Workers' Unity League

Workers' Unity League

The Workers' Unity League (WUL) was created in 1929 as a labour central operated by the Communist Party of Canada on the instructions of the Communist International.

This was reflective of the shift in Communist theory during the Communist International's "Third Period". Rather than "Boring from Within" - the policy of the "Second Period" that encouraged Communists to join mainstream labour unions and progressive organizations in order to move them to the revolutionary left - this new philosophy emphasized creating Communist groups to defend the USSR.

The WUL was a radical umbrella group, consisting of industrial unions in the mining, clothing, lumber and textile industries of Canada. Unlike both the TLC (Trades and Labour Congress of Canada) and the ACCL (All Canadian Congress of Labour), the WUL was an aggressive, militant organization bent not only on organizing unorganized workers, but the unemployed as well. The WUL paralleled similar alternative trade union structures elsewhere: the Trade Union Unity League in the US, the National Minority Movement in the UK.

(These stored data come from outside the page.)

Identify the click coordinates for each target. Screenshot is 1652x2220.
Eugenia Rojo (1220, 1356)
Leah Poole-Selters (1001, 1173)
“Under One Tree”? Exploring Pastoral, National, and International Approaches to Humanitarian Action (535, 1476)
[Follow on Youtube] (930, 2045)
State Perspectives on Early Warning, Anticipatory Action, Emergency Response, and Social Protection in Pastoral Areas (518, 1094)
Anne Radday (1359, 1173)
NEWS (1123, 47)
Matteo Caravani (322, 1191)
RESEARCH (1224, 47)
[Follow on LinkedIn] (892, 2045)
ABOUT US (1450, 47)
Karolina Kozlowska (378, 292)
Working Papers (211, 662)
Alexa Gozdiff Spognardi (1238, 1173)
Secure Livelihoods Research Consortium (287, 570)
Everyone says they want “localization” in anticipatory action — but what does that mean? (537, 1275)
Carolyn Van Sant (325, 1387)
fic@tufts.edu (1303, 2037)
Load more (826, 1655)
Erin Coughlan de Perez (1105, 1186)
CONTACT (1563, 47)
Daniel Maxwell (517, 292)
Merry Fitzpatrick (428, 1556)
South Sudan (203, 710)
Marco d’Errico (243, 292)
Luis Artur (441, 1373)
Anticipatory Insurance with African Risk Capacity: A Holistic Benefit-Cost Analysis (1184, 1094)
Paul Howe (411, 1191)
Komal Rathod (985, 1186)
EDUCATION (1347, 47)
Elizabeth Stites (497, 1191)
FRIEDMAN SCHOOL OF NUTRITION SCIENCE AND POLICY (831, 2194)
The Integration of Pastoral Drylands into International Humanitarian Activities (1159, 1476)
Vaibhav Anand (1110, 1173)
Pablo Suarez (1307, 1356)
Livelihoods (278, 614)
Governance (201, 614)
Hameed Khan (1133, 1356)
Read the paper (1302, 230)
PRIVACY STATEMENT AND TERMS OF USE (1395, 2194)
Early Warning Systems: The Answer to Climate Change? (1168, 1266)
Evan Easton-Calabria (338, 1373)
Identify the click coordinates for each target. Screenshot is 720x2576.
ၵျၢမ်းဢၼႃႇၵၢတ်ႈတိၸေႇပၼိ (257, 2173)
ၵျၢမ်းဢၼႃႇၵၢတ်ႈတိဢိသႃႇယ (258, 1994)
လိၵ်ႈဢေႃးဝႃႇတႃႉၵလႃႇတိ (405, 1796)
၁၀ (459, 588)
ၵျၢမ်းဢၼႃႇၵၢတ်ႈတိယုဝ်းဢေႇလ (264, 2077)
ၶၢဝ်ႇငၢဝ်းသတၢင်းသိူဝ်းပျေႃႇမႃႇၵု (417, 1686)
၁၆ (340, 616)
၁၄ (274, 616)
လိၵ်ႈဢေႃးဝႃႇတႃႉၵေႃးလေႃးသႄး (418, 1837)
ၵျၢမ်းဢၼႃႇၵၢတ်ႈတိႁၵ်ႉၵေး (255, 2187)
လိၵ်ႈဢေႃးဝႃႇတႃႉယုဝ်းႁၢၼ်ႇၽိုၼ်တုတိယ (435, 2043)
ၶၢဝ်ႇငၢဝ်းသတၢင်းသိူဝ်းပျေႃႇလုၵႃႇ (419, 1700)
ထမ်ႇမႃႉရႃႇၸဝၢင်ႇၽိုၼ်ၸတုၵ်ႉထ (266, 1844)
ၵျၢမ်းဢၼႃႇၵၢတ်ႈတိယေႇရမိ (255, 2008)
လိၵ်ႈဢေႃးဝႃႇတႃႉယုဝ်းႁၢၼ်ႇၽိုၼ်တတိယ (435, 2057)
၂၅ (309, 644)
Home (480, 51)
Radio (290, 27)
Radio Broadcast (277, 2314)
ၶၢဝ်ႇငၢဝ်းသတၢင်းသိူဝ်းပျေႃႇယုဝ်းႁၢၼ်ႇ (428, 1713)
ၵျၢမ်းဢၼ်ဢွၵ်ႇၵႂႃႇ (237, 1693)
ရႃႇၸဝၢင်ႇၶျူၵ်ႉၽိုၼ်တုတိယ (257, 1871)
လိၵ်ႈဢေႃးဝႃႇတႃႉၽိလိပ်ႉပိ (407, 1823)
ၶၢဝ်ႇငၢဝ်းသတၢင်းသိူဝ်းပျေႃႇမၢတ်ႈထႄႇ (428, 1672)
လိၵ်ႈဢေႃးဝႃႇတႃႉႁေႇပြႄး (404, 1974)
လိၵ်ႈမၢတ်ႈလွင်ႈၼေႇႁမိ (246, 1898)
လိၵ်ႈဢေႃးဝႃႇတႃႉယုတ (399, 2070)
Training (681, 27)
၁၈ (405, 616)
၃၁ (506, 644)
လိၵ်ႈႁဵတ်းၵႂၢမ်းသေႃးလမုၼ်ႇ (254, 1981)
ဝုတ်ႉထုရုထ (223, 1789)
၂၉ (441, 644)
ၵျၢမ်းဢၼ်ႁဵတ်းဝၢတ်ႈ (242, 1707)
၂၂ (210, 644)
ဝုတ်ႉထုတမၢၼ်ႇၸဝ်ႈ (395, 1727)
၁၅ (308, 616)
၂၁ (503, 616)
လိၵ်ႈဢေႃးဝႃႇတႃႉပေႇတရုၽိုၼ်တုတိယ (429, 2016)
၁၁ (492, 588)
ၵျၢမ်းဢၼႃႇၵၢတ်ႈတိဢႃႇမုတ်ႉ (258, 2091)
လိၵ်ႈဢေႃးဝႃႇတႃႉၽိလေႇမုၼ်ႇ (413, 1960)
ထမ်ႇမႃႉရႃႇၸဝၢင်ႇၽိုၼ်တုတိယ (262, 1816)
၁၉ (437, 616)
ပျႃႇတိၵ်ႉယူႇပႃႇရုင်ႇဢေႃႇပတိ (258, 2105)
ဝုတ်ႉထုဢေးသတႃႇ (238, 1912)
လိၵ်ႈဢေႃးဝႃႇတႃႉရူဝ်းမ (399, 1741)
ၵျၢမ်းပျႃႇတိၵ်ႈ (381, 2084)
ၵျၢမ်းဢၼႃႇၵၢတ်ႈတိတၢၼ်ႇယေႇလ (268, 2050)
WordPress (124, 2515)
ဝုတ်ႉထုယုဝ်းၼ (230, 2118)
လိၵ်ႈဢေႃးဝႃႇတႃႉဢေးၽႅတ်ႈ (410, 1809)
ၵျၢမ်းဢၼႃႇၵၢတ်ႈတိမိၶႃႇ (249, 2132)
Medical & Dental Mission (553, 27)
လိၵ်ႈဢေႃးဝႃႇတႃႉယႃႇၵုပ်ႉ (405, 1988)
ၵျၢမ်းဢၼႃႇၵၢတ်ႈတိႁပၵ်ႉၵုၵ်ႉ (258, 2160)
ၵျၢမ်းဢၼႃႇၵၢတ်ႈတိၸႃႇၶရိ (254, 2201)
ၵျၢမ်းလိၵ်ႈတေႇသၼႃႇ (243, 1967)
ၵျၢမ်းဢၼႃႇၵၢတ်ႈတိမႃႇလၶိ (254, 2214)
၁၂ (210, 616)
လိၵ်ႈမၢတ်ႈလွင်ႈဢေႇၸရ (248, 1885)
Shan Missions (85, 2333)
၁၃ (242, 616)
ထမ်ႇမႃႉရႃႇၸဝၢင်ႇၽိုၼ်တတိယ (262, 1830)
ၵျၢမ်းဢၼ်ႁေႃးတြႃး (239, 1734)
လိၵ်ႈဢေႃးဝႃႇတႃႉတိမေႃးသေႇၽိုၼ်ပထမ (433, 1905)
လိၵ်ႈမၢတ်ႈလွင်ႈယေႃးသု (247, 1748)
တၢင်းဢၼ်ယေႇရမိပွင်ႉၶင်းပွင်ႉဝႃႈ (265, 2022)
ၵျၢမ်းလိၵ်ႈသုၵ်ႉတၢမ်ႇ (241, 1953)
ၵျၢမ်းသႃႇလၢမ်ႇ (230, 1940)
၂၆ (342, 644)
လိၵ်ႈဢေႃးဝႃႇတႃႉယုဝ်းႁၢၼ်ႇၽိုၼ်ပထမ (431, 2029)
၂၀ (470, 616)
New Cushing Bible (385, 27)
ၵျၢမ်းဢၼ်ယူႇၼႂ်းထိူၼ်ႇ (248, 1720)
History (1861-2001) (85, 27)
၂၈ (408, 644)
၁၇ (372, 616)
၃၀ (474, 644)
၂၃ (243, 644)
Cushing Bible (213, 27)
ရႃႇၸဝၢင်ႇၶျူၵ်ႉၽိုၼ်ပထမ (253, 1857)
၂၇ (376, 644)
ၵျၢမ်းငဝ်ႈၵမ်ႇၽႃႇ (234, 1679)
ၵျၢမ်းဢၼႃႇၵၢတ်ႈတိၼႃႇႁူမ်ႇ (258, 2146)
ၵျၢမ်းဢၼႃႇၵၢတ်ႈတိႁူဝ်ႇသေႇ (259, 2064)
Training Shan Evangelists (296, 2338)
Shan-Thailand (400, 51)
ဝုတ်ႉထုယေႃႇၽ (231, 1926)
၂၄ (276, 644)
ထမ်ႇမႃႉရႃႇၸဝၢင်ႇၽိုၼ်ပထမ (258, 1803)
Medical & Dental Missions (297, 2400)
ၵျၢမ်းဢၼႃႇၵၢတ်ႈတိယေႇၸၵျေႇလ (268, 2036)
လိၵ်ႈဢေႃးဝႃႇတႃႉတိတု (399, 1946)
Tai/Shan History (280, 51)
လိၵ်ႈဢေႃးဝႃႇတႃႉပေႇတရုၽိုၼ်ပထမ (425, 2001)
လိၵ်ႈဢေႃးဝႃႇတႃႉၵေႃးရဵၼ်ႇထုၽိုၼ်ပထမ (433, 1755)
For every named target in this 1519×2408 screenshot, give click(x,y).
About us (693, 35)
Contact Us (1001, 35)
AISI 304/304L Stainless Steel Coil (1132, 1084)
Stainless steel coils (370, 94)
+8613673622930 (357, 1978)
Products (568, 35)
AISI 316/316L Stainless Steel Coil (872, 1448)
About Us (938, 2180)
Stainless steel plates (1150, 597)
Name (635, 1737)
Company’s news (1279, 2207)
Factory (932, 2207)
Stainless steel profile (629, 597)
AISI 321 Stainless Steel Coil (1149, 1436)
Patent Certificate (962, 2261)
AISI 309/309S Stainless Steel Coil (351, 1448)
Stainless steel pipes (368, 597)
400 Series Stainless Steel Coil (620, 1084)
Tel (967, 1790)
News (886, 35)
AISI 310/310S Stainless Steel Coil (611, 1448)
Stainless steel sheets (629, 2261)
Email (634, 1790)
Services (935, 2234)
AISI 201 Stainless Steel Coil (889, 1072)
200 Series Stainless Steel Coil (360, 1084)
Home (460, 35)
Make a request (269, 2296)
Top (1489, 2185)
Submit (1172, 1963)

It provided the leadership for the most important labour struggles of the early 1930s. This includes the bloody walkout by Estevan, Saskatchewan miners in which the police killed three strikers, and the strike of furniture workers and chicken pluckers in Stratford, Ontario which was put down by calling in the Canadian army.

By 1935, the WUL had a membership of over 40,000 members, the vast majority of whom were not communists. They were charting a distinct path towards industrial unionism - a path avoided by the more conservative TLC, and American Federation of Labor.

Yet in 1935, international developments changed the strategy of the Communists. The rise of fascism in Europe, urged Stalin to call for a Popular Front of Communists and non-Communists against the extreme right wing. New orders from Moscow led to disbanding the WUL. Many of its members joined the broader Congress of Industrial Organizations.